**Work to complete**
Go through the data and tally the lines that include "field". The reply is that number alone.

(Collected data)
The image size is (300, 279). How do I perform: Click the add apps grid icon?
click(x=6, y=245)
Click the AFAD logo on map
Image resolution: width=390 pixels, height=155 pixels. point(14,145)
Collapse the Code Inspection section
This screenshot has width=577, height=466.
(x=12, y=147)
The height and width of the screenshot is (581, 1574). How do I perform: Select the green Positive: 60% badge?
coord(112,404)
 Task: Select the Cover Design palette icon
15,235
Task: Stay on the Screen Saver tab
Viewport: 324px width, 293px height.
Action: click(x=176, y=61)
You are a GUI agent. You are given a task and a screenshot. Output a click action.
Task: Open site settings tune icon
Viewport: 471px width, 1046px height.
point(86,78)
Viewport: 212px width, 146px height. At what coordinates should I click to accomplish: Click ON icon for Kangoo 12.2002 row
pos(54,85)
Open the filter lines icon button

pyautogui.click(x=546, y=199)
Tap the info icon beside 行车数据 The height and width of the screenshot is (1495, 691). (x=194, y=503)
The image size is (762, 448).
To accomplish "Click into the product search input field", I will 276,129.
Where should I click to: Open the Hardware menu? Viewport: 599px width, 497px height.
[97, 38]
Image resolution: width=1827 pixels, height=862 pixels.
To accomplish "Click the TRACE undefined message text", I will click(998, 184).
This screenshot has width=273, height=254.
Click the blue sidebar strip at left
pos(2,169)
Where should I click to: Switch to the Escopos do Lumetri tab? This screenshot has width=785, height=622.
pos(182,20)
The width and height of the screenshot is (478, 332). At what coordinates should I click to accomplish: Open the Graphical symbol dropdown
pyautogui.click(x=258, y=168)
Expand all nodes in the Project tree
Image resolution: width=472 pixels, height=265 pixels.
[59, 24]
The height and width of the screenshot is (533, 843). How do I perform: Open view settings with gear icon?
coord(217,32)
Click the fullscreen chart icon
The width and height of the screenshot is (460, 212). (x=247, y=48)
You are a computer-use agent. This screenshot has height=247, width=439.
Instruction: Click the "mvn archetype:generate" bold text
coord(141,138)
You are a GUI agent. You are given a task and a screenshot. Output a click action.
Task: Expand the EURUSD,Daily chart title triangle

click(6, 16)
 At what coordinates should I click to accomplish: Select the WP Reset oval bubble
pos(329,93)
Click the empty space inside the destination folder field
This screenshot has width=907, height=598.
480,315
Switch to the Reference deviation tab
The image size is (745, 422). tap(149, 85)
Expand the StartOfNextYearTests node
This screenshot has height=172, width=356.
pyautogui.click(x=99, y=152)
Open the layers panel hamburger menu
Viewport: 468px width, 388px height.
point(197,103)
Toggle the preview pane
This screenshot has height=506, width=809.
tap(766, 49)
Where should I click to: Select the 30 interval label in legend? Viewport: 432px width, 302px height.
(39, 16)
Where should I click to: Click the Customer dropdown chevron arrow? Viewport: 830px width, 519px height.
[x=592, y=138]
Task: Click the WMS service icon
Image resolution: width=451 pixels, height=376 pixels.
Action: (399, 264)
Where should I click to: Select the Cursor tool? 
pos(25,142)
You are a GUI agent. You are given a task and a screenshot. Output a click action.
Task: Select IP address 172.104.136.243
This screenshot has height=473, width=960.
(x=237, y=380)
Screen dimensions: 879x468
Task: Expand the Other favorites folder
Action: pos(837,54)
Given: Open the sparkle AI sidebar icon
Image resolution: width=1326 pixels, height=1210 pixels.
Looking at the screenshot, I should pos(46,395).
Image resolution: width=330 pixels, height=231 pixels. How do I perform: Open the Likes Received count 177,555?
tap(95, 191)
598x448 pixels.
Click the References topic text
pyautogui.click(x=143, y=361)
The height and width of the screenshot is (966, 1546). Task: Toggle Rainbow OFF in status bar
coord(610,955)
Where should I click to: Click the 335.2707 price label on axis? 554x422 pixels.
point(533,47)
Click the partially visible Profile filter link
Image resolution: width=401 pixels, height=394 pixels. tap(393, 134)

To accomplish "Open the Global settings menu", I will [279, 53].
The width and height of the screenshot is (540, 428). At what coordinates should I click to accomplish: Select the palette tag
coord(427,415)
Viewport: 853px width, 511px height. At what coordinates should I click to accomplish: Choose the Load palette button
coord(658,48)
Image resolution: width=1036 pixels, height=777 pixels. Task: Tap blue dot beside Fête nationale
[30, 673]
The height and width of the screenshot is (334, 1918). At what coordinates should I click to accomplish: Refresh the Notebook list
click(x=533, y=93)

**Exercise result**
2